- Source excerpt:
## START

Judgments
Judgments
  1. Home
  2. /
  3. High Court Of Judicature at Allahabad
  4. /
  5. 2005
  6. /
  7. January

Sanjeev Sharma S/O Late Sri Tilak ... vs State Of U.P. Through Principal ...

High Court Of Judicature at Allahabad|09 November, 2005

JUDGMENT / ORDER

JUDGMENT Arun Tandon, J.
1. Heard Sri Ravi Kant Senior Advocate, assisted by Sri Manish Goeal Advocate, Sri Anil Bhushan Advocate, Sri M.R. Khan Advocate, on behalf of the petitioners in Civil Misc. Writ Petition No. 46588 of 2005, Civil Misc. Writ Petition No. 58494 of 2005 and Civil Misc. Writ Petition No. 60861 of 2005. Additional Advocate General on behalf of the respondents in all the writ petitions.
2. These three writ petitions have been filed by 21 petitioners. All of them claim to have been appointed as Class-IV Employees on daily wage basis (on a fixed salary of Rs. 1050/- per month) in the Establishment of Advocate General UP., Allahabad and in the Establishment of Government Advocate at Allahabad between 1998 to 1999. The petitioners allege that they have been continuously working as daily wage employees since their initial appointment without any break. The services rendered by the petitioners are highly satisfactory and absolutely nothing adverse has been noticed against the work and performance of the petitioners as Class-IV employees.

## END

- Data lines:

## START

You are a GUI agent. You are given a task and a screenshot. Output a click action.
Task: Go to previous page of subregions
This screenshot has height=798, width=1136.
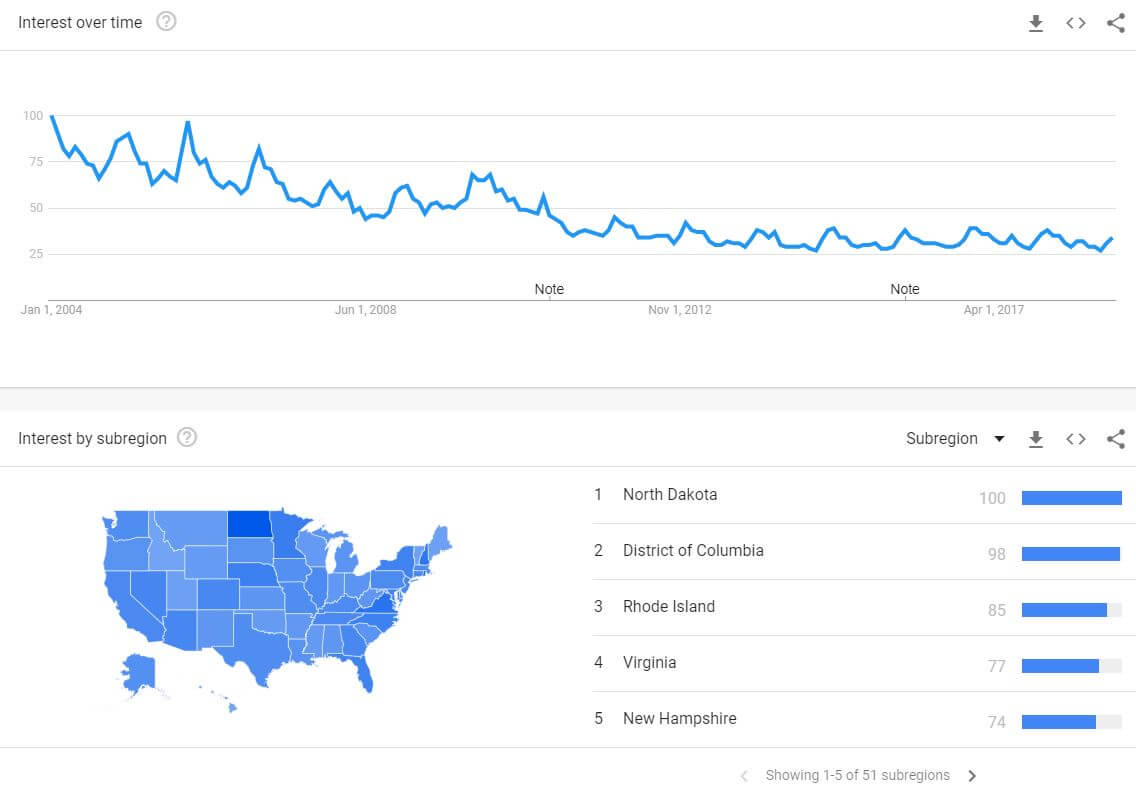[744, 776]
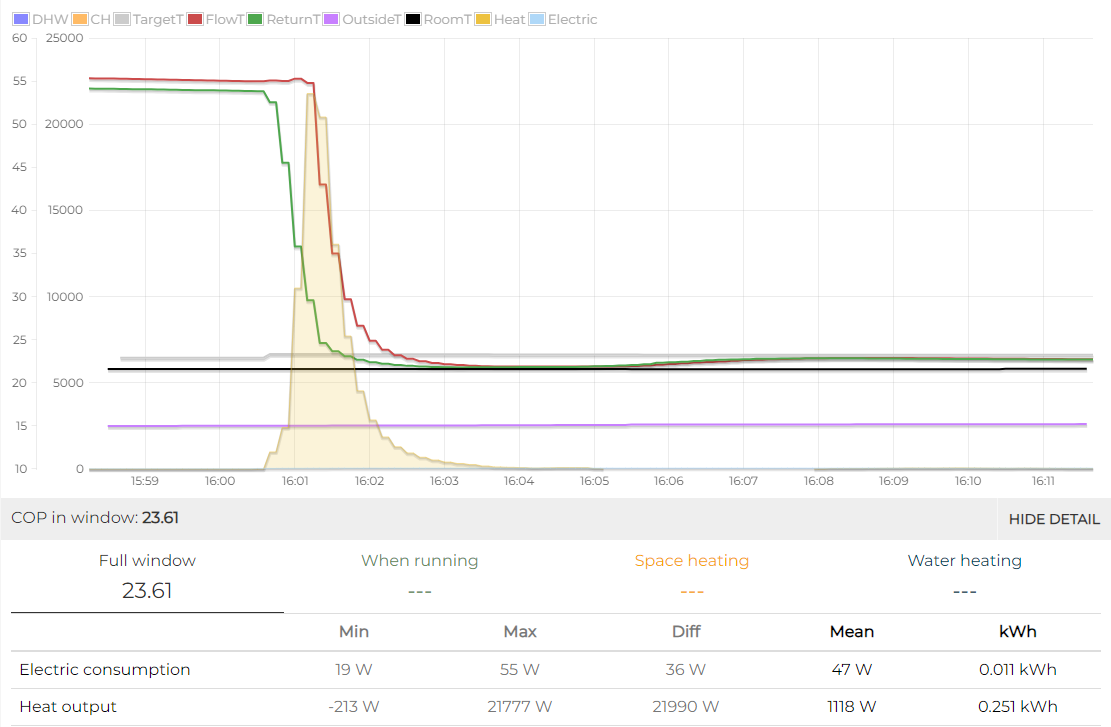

## END

- Given problem 1: Rewrite the part of the Allahabad High Court judgment starting with "High Court Of Judicature at Allahabad|09" and going on through "the writ petitions.", replacing "petitioners" with "applicants".
- Given problem 2: Continue the Allahabad High Court judgment on the daily wage employees from the point where it stops.

- Written reply 1:
High Court Of Judicature at Allahabad|09 November, 2005

JUDGMENT / ORDER

JUDGMENT Arun Tandon, J.
1. Heard Sri Ravi Kant Senior Advocate, assisted by Sri Manish Goeal Advocate, Sri Anil Bhushan Advocate, Sri M.R. Khan Advocate, on behalf of the applicants in Civil Misc. Writ Petition No. 46588 of 2005, Civil Misc. Writ Petition No. 58494 of 2005 and Civil Misc. Writ Petition No. 60861 of 2005. Additional Advocate General on behalf of the respondents in all the writ petitions.

- Written reply 2:
3. It is contended that in past the respondents have been filling up the Class-IV vacancies, as and when they became available, by regularization of daily wage employees, who had been appointed earlier. In support thereof reliance has been placed upon the letters dated 9th June, 2004 and 19th June, 2004 (Copies whereof has enclosed as Annexure-4 to the Writ Petition No. 58494 of 2005). In this background on 7th June, 1999 Advocate General UP. had forwarded a request to the State Government for sanction/creation of new posts in order to cope with the additional work. In response to the aforesaid proposal, a letter dated 13th December, 2000 was forwarded by the State Government. Thereafter further correspondence was entered into and meeting between the State Officials and the Advocate General took place on various dates.
4. On the strength of these documents brought on record along with the writ petition, petitioners submit that between the Advocate General U.P. and the State Government a decision was taken that there was requirements of 106 additional Class-IV posts and it was also specifically noticed that against the aforesaid 106 additional posts, 57 daily wage employees were already working. Under the proposal it was recommended that after the aforesaid 57 daily wage Class-IV employees (persons like the petitioners) are regularized, 49 posts will be available for new appointments.
5. Ultimately on 17th May, 2005, the State Government sanctioned amongst other 104 posts of Class-IV employee in the pay scale of Rs. 2550-3200. Out of which, 58 posts were earmarked for the Lucknow Establishment, while 46 posts were earmarked for Allahabad Establishment. The letter dated 17th May, 2005 specifically provided that posts shall be deemed to be created from the date appointments on the newly created posts are actually made.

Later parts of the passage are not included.